[Records]:
------------------------------

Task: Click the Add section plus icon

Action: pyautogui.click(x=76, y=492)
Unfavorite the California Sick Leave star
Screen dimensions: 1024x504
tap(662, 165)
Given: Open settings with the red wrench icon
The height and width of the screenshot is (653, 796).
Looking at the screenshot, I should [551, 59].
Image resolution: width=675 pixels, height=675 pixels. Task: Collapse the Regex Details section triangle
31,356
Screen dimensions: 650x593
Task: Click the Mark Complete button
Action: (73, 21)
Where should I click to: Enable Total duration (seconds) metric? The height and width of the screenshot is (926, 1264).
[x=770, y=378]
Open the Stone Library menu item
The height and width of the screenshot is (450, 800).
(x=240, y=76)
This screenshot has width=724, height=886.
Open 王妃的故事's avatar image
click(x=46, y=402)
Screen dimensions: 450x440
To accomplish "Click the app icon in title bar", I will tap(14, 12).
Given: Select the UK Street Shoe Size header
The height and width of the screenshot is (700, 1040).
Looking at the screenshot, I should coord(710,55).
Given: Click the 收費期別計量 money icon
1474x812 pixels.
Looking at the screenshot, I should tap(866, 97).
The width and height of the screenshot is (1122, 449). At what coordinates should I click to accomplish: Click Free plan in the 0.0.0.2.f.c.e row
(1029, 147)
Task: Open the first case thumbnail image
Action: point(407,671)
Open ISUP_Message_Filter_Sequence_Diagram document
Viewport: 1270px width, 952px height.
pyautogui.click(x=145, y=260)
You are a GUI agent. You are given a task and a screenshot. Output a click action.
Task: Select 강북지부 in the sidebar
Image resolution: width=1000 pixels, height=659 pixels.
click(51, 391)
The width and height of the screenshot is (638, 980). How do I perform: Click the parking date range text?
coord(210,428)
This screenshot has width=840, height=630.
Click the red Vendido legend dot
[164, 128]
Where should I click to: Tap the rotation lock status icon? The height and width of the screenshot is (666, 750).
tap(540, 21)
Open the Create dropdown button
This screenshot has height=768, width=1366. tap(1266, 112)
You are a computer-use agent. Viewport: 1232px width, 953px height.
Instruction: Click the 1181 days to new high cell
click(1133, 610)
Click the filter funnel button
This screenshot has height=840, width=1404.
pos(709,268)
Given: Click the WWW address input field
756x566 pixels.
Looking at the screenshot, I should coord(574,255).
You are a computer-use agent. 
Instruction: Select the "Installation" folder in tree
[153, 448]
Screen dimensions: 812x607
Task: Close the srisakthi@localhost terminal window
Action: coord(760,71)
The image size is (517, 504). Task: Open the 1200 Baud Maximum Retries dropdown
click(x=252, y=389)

------------------------------

[Exercise goal]: Set down exactly what runs from the line with "Given: Click the 收費期別計量 money icon" to the last line of the data above, including both of those lines and no others.

[Result of the exercise]:
Given: Click the 收費期別計量 money icon
1474x812 pixels.
Looking at the screenshot, I should tap(866, 97).
The width and height of the screenshot is (1122, 449). At what coordinates should I click to accomplish: Click Free plan in the 0.0.0.2.f.c.e row
(1029, 147)
Task: Open the first case thumbnail image
Action: point(407,671)
Open ISUP_Message_Filter_Sequence_Diagram document
Viewport: 1270px width, 952px height.
pyautogui.click(x=145, y=260)
You are a GUI agent. You are given a task and a screenshot. Output a click action.
Task: Select 강북지부 in the sidebar
Image resolution: width=1000 pixels, height=659 pixels.
click(51, 391)
The width and height of the screenshot is (638, 980). How do I perform: Click the parking date range text?
coord(210,428)
This screenshot has width=840, height=630.
Click the red Vendido legend dot
[164, 128]
Where should I click to: Tap the rotation lock status icon? The height and width of the screenshot is (666, 750).
tap(540, 21)
Open the Create dropdown button
This screenshot has height=768, width=1366. tap(1266, 112)
You are a computer-use agent. Viewport: 1232px width, 953px height.
Instruction: Click the 1181 days to new high cell
click(1133, 610)
Click the filter funnel button
This screenshot has height=840, width=1404.
pos(709,268)
Given: Click the WWW address input field
756x566 pixels.
Looking at the screenshot, I should coord(574,255).
You are a computer-use agent. 
Instruction: Select the "Installation" folder in tree
[153, 448]
Screen dimensions: 812x607
Task: Close the srisakthi@localhost terminal window
Action: coord(760,71)
The image size is (517, 504). Task: Open the 1200 Baud Maximum Retries dropdown
click(x=252, y=389)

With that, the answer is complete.